This week marks the U’s annual Pacific Islander Awareness week–one of many such attempts to dispel harmful and inaccurate stereotypes of various cultures.

Though the ideas behind such events are laudable, the sheer frequency and number of “awareness” activities concerns me. It’s almost as if we’re celebrating our awareness of the need for “awareness” without actually working toward a sustainable solution.

Honestly, who believes that one week will–or even can–change anybody’s mind about anything? It’s more likely that, like anti-drug campaigns, these events elicit eye-rolls and irritation. Multiculturalism has become dogma–and at a certain point, we just stop listening.

After all, somebody, somewhere seems to be caring. Maybe after enough tolerance weeks, a tidal wave of tolerance will wash over the populace, cleansing it of iniquitous and outmoded ideas.

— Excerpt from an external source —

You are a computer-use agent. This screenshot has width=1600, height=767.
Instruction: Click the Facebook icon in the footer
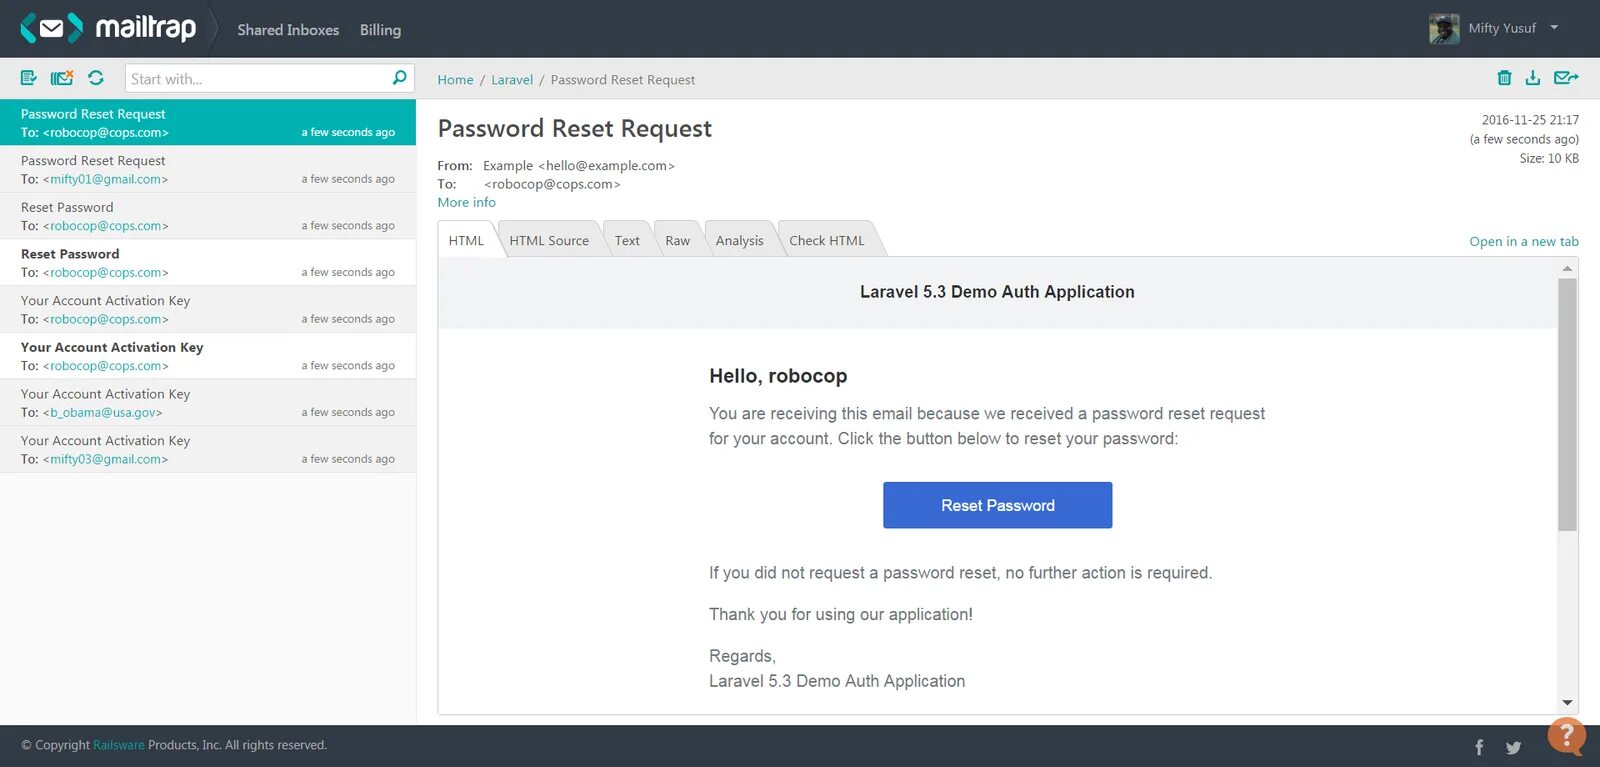[1479, 747]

We don’t have to do anything except bask in our own progressiveness. And look how things have changed already.

Our government has disavowed itself of anything un-PC, passing laws that institutionalize equity and have all but silenced hatred. Schools like the U host cultural edification programs to try to remedy an embarrassing societal ill. Political correctness is the norm.

But modern intolerance manifests itself very differently from the hatred of yore. In the past, it was visible, in-your-face and largely tolerated. Now, with the sweep of multiculturism, vocal intolerance is out.

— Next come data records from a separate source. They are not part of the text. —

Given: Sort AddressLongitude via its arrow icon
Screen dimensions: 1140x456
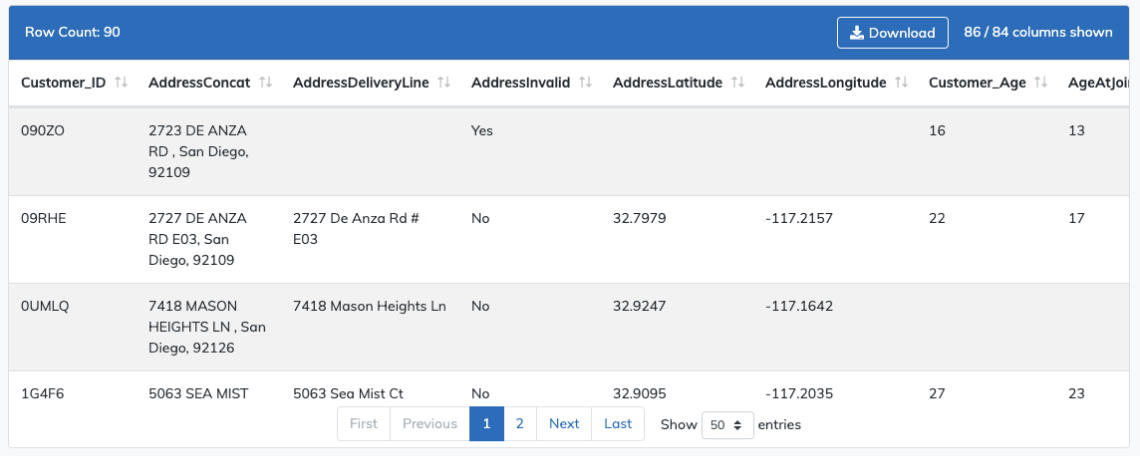Looking at the screenshot, I should click(x=902, y=83).
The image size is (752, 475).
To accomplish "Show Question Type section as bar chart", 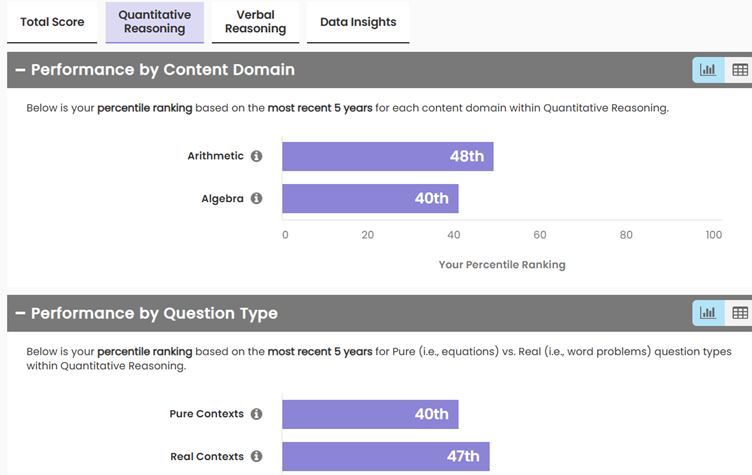I will [x=708, y=313].
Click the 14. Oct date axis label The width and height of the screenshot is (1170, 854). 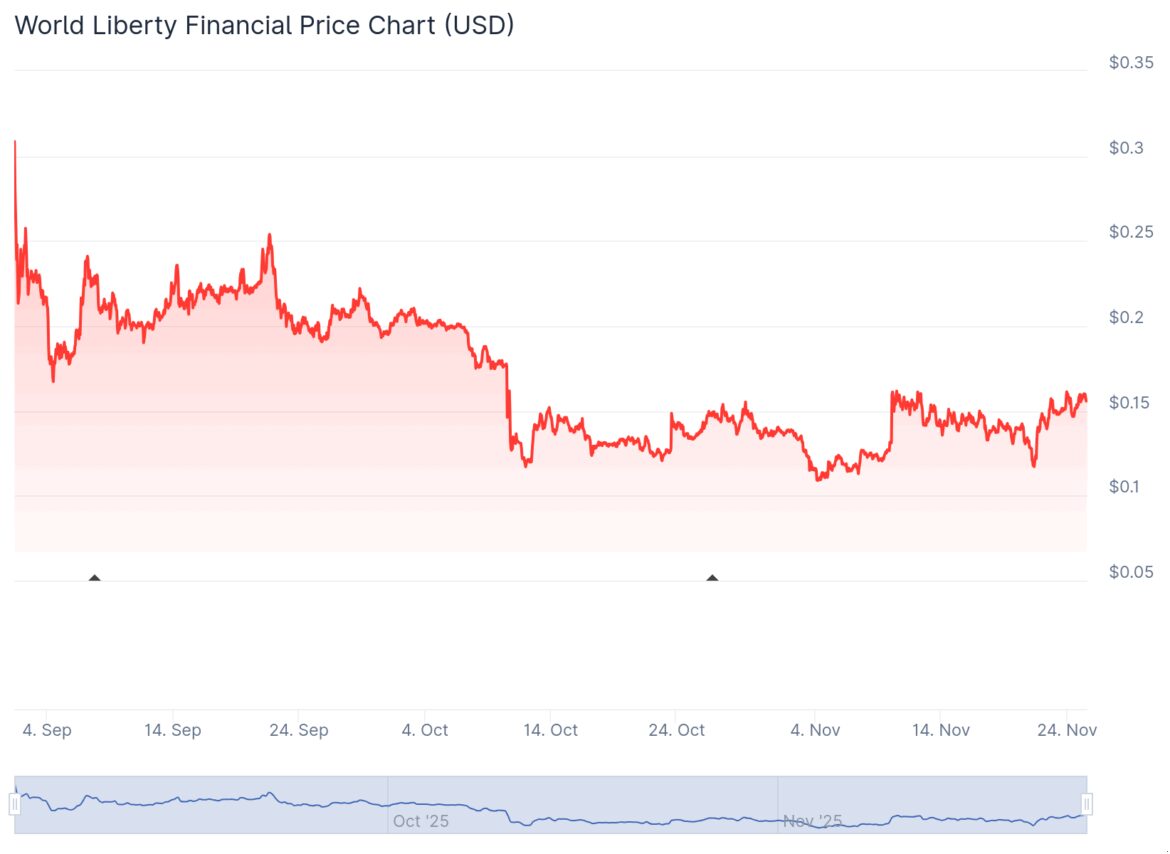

But hate arguably hasn’t lost any momentum; now, it’s just insular and hidden. Like all aficionados, haters have their own clubs, such as Stormfront and The National Alliance, which lament the dissolution of pure, Aryan whiteness.

Prussian Blue–a prepubescent, white supremacist pop duo–sells out its concerts with songs such as “Skinhead Boy” and “Aryan Man Awake,” if you need an example of the vitality of hate. Or listen to Louis Farrakhan. Or Mel Gibson. Or any Islamophobic political pundit.

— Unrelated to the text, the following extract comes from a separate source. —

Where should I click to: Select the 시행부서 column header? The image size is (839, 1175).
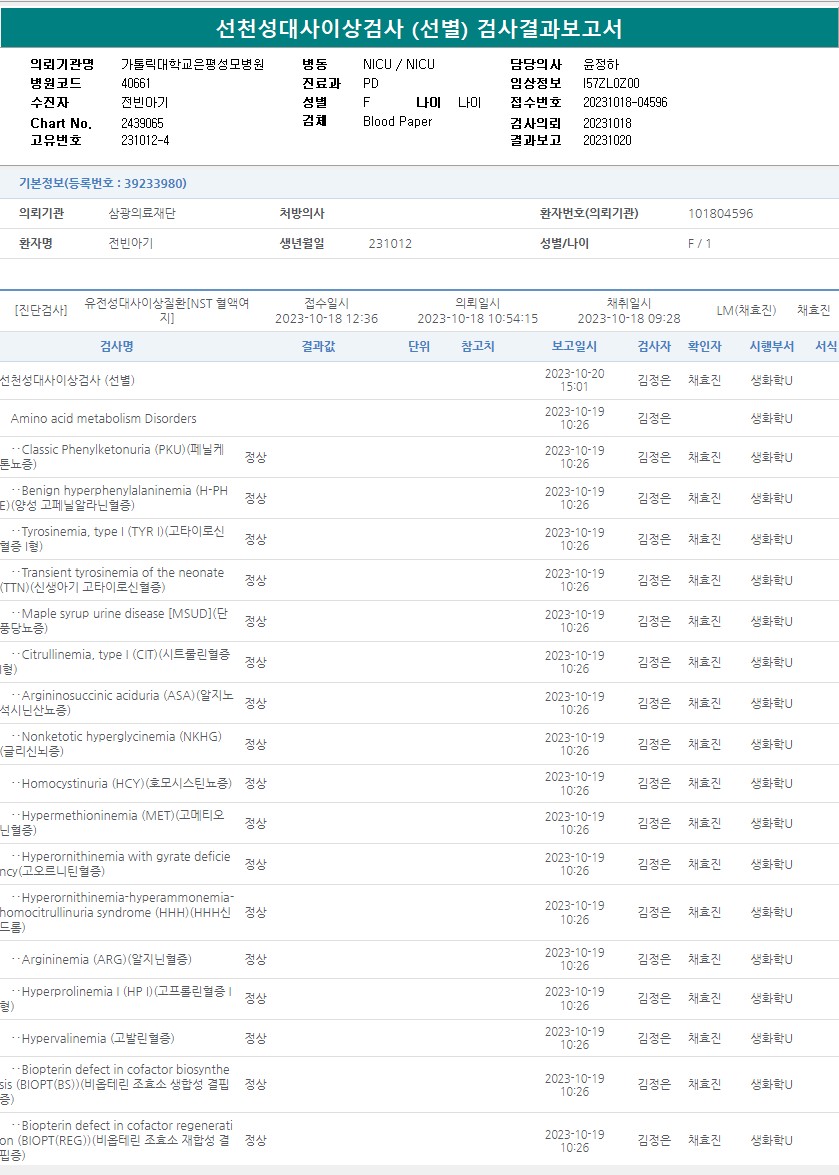pyautogui.click(x=772, y=346)
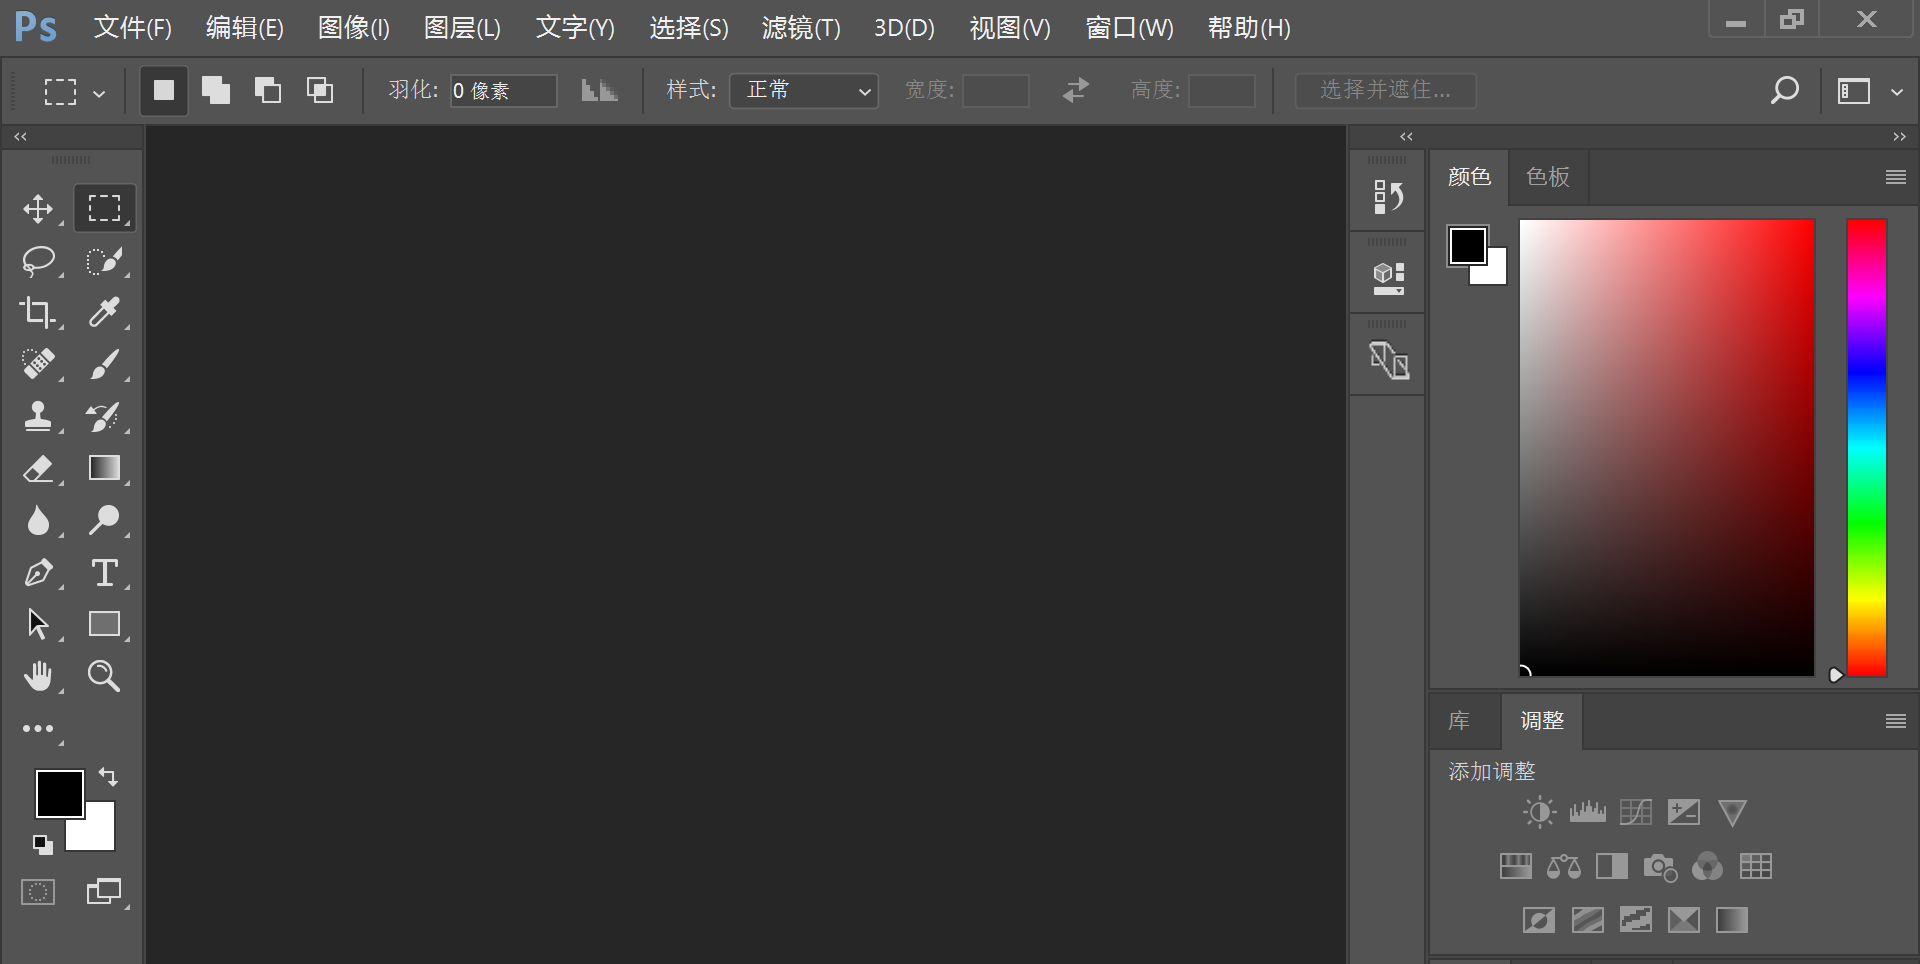Screen dimensions: 1920x964
Task: Select the Clone Stamp tool
Action: [40, 417]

Maybe the problem with awareness weeks lies in their approach. We’re aware, honestly. Now, let’s give intelligent people the education necessary to make reasonable conclusions.

To debunk stereotypes, we need not shun them a priori. There’s a lot to be learned in scouring their origins. Generalizations do, to butcher an old adage, offer a bit of truth. They don’t just exist to outrage people. So why not take the time to dissect them and bare out their fallaciousness? We should accept that some Jews are miserly, some Hispanics are lazy and some Asians are bad drivers.

It’s true.

Then again, some Hispanics are miserly, some Jews are bad drivers and some Asians are lazy. These distinctions delineate only individual human failings, irrespective of culture. Oh, and we ought to at least try to understand different cultures before we demonize them.

If, after a thorough education, people still want to be intolerant, there’s nothing anyone can do to change them, short of fascist fear tactics. We do want a freethinking populace, don’t we?

One last thing: Wouldn’t it show infinitely more unity to have a single pro-tolerance extravaganza, in which different cultures are showcased amid their fellow cultures? That shows ethnic pride and real tolerance, not to mention fierce individuality.